Probably the best-known air-to-air missile of the Vietnam era was the AIM-9 Sidewinder, which was used extensively by both the U.S. Air Force and the U.S. Navy. Commonly referred to as a "heat-seeking" missile, the Sidewinder used an infrared sensor for guidance. The most advanced fighter of the Vietnam War, the F-4 Phantom, was also equipped with a longer range, radar-guided missile called the AIM-7 Sparrow. North Vietnamese aircraft used a Soviet heat-seeking missile known in the West as the AA-2 Atoll, which was similar in design to the Sidewinder and may even have been a direct copy of it.
The most potent threat faced by American aircraft flying over North Vietnam was the Soviet-built SA-2 surface-to-air missile, or SAM. Conventional ground-based anti-aircraft artillery is limited to relatively low-flying targets, but this was not the case with the SA-2. The missile was effective to an altitude of 20 miles, and could travel at 3.5 times the speed of sound. SAMs were deployed by the North Vietnamese around key target areas, causing enormous problems for the U.S. planners. They either had to choose routes that avoided known SAM sites, or take steps to destroy the SAMs before they left the ground.
To deal with the SAM threat, the U.S. Air Force devised a new type of combat mission codenamed "Wild Weasel," which was specifically targeted at ground-based air defenses. A special type of weapon was developed for this purpose. Called the AGM-45 Shrike, this was similar to the Sparrow radar-guided missile, except that the signal it was designed to home in on was the one coming from the enemy SAM radar. Later in the war, a more sophisticated weapon called the AGM-78 Standard ARM -- Anti-Radiation Missile -- became the mainstay of Wild Weasel operations.

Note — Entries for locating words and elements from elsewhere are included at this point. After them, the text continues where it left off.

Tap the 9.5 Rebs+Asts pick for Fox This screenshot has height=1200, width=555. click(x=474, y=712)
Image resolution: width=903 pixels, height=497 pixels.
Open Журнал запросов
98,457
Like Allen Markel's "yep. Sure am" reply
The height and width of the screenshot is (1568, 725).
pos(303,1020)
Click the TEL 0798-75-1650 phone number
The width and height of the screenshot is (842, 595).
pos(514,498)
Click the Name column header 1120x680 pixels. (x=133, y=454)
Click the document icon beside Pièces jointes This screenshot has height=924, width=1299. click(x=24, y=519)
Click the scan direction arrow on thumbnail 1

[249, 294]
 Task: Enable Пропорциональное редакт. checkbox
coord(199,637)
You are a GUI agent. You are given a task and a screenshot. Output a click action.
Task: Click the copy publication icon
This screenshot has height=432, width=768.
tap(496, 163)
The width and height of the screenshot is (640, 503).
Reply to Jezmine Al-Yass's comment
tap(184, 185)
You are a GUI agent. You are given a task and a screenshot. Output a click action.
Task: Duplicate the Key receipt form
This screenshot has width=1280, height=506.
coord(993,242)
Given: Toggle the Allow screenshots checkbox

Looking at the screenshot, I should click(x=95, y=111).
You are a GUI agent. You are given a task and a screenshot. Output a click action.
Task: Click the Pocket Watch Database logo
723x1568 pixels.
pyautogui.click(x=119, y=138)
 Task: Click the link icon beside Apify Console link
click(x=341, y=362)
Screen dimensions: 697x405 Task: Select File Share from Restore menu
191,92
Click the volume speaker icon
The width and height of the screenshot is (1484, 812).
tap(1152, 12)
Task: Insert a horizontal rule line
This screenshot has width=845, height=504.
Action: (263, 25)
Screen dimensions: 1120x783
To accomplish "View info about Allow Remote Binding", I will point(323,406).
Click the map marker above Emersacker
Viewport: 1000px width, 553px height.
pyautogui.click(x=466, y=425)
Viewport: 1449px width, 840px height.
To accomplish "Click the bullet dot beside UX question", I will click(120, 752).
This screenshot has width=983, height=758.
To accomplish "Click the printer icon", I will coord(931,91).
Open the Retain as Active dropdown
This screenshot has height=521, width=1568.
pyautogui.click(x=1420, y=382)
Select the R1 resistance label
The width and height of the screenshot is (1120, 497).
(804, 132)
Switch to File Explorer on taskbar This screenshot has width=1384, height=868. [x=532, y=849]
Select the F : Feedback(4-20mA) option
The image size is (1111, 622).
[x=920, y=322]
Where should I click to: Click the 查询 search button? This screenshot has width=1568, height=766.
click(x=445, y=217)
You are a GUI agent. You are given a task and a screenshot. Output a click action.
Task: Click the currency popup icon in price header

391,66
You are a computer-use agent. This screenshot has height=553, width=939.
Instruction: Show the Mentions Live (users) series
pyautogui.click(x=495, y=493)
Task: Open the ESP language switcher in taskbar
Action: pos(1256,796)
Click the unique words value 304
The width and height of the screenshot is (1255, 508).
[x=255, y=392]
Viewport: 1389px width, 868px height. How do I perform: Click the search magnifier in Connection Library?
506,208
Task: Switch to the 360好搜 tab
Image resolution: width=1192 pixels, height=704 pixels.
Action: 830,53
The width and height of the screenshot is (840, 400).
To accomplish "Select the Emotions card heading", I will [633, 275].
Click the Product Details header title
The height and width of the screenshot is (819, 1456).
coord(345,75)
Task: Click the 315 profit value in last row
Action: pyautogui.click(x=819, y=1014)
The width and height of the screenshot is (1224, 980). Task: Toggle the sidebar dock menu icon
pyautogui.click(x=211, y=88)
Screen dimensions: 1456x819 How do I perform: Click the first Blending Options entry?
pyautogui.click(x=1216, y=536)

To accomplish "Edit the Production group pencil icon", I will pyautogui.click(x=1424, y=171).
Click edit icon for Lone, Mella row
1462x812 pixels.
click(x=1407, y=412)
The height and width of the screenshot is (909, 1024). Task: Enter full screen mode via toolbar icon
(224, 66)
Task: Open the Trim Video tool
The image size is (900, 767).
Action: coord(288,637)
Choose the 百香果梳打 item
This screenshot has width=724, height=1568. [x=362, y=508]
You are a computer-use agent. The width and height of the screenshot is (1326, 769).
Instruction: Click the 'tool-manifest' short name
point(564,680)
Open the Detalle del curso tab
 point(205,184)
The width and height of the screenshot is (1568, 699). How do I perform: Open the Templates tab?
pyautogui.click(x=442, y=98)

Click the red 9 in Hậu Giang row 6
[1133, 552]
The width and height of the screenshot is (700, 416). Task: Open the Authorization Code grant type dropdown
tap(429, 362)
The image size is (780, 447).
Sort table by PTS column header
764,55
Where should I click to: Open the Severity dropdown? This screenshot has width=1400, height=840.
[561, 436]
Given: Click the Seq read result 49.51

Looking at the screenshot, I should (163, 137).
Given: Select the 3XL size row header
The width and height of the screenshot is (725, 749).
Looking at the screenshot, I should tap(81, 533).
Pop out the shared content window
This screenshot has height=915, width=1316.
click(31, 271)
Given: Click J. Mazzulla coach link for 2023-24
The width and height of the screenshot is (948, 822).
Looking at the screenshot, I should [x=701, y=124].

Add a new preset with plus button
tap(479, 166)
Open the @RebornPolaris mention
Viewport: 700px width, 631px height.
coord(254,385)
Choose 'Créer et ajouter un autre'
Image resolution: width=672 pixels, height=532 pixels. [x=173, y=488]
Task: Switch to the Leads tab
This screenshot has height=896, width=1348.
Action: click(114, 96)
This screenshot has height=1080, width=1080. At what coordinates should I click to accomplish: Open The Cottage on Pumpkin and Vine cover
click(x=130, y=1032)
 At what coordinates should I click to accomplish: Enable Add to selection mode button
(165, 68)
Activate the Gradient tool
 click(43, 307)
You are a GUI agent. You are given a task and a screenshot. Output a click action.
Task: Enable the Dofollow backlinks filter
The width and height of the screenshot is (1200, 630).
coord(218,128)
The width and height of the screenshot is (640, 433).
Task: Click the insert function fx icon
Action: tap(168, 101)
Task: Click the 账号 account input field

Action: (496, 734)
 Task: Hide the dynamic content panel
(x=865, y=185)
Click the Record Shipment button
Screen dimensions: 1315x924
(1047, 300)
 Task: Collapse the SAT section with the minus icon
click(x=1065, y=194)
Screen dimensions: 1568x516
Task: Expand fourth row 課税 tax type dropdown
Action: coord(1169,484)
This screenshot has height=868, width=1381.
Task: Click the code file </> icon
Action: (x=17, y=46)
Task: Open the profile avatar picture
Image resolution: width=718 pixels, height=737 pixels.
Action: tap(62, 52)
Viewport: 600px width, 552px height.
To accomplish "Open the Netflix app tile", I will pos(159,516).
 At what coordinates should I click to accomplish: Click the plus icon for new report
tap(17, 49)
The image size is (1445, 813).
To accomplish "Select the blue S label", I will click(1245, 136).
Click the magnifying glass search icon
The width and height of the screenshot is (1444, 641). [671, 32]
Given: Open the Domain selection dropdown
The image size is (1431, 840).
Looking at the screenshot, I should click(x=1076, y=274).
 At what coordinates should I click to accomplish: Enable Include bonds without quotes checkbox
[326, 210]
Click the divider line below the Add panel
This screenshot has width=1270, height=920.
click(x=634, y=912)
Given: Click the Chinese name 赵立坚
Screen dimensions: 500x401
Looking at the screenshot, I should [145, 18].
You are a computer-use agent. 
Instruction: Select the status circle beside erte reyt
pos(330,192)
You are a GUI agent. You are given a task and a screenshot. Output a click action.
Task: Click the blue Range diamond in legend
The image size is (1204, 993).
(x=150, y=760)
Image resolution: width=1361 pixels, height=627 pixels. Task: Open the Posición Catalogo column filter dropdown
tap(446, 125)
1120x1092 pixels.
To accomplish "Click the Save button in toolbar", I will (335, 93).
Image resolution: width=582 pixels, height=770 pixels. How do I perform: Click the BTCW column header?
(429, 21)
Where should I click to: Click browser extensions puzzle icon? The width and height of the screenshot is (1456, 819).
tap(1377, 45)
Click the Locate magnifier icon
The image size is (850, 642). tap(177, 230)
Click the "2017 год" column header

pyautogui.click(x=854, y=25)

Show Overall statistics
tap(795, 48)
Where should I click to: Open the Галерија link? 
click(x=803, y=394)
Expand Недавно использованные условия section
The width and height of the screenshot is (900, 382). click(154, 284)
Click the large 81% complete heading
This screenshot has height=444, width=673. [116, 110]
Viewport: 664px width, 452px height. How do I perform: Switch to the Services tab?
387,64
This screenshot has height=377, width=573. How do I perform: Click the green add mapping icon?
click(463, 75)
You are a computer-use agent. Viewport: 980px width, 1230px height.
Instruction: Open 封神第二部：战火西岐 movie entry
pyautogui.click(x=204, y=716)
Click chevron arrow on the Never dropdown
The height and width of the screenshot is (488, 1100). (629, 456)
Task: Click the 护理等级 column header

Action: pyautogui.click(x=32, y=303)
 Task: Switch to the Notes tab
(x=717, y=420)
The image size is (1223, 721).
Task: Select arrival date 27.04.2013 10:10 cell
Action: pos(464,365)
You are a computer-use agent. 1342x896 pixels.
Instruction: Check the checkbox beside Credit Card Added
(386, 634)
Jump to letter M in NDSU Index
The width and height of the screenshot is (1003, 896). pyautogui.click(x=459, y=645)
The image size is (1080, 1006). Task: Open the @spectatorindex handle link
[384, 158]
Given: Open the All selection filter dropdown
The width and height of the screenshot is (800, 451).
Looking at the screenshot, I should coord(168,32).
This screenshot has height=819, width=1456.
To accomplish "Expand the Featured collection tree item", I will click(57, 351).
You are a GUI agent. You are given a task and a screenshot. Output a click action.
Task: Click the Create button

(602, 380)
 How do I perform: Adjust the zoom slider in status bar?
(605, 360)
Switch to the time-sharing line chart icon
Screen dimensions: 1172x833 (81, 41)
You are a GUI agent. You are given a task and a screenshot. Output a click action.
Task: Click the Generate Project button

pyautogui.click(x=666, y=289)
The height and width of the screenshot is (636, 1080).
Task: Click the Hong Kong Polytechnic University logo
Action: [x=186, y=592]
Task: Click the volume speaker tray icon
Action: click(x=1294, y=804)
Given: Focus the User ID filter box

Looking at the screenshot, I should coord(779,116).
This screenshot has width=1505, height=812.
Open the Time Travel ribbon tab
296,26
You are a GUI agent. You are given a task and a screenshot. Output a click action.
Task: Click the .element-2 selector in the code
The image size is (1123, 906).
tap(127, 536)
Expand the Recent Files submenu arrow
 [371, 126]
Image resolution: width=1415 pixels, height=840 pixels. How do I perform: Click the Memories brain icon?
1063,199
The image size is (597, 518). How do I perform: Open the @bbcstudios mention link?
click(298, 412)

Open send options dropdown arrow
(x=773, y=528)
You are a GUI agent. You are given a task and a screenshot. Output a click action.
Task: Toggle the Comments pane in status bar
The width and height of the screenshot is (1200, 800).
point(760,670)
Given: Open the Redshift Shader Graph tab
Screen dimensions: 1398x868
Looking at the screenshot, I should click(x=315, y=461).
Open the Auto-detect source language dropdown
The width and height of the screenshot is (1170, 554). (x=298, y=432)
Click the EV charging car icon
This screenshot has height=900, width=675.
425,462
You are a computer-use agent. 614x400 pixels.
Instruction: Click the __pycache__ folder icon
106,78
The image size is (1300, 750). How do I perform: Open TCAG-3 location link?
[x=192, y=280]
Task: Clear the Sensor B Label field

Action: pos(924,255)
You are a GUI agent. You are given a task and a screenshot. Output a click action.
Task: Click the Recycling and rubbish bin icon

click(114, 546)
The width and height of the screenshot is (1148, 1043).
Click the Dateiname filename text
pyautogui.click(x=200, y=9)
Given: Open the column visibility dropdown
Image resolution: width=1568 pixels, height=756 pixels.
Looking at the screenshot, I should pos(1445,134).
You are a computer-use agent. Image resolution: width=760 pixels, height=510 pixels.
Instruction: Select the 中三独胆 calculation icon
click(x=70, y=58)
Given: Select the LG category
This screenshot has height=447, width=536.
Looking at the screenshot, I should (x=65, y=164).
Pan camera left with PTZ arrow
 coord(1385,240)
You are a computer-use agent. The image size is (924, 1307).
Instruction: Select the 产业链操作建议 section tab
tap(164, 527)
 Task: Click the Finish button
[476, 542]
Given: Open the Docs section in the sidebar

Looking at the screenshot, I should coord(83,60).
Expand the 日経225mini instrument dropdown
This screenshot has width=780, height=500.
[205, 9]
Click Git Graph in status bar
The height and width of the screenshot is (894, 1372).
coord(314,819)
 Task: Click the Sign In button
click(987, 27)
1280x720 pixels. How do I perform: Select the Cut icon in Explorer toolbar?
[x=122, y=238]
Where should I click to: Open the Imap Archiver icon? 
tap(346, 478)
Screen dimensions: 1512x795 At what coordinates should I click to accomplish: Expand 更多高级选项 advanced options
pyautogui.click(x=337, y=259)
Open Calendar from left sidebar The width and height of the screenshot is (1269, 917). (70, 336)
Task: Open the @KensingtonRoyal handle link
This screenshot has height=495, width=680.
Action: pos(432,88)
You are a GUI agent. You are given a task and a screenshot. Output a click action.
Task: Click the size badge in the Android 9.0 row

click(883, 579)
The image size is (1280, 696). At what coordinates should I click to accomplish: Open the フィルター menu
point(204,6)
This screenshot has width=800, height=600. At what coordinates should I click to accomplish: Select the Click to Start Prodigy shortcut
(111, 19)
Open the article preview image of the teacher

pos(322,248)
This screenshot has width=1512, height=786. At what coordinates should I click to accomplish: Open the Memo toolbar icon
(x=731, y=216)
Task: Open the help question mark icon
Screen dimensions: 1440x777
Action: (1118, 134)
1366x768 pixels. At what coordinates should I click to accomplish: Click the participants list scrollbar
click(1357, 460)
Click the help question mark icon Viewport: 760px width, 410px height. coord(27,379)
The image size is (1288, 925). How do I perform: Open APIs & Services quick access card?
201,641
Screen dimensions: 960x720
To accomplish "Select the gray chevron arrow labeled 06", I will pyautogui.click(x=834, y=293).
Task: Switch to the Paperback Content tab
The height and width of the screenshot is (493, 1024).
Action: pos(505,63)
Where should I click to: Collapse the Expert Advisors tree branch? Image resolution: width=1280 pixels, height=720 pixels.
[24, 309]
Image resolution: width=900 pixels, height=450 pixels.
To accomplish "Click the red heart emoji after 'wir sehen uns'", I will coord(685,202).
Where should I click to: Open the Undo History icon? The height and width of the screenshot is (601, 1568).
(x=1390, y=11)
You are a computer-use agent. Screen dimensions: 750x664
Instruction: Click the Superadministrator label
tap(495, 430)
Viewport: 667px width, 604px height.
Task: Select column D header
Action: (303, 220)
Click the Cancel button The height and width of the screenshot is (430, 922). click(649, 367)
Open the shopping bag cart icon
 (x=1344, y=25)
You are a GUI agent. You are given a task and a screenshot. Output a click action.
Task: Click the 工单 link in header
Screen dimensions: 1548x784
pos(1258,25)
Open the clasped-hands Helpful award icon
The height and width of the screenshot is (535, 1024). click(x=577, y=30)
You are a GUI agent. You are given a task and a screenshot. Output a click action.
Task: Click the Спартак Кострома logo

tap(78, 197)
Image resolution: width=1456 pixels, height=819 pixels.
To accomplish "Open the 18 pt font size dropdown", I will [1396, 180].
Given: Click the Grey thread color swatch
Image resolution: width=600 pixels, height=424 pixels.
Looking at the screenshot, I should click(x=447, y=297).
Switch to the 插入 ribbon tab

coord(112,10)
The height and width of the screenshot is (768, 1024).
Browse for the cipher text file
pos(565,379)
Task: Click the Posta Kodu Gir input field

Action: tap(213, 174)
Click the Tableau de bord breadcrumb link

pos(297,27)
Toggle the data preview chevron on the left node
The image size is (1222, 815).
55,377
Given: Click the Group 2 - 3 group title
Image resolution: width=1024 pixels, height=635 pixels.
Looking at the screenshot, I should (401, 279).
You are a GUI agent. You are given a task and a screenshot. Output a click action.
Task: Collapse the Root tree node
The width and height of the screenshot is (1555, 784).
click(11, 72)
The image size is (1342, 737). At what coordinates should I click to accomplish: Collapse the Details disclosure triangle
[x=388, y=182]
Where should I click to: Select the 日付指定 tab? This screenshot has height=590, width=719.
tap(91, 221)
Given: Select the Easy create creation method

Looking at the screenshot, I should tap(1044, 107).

Most of the ordnance dropped on North Vietnam consisted of unguided "dumb" bombs. However, the later years of the campaign saw the gradual introduction of more sophisticated "smart" weapons. The first of these was the AGM-62 Walleye glide bomb, which guided itself toward the designated target by means of a TV camera in its nose. Even more precise targeting could be achieved using the Paveway family of laser-guided bombs, or LGBs, which saw their first operational use in Vietnam. Two aircraft are involved in an LGB engagement -- the first to direct a laser beam at the target and the second to drop the bomb, which then follows the laser beam to the target.